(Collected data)
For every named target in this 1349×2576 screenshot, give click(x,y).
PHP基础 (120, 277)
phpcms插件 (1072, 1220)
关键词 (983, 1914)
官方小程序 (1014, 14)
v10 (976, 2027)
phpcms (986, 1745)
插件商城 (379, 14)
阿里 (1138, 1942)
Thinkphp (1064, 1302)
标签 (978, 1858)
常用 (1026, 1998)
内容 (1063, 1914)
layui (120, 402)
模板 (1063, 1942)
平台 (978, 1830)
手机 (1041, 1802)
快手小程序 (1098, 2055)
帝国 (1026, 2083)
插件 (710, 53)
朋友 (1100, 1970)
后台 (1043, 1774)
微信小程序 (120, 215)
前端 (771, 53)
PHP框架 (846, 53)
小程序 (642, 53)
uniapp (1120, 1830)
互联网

→ REQUIRED WORK
Having read the records above, print them out again exactly.

→ RESPONSE TO THIS EXERCISE
For every named target in this 1349×2576 screenshot, give click(x,y).
PHP基础 (120, 277)
phpcms插件 (1072, 1220)
关键词 (983, 1914)
官方小程序 (1014, 14)
v10 (976, 2027)
phpcms (986, 1745)
插件商城 (379, 14)
阿里 (1138, 1942)
Thinkphp (1064, 1302)
标签 (978, 1858)
常用 (1026, 1998)
内容 (1063, 1914)
layui (120, 402)
模板 (1063, 1942)
平台 (978, 1830)
手机 (1041, 1802)
快手小程序 (1098, 2055)
帝国 (1026, 2083)
插件 (710, 53)
朋友 (1100, 1970)
后台 (1043, 1774)
微信小程序 (120, 215)
前端 (771, 53)
PHP框架 (846, 53)
小程序 (642, 53)
uniapp (1120, 1830)
互联网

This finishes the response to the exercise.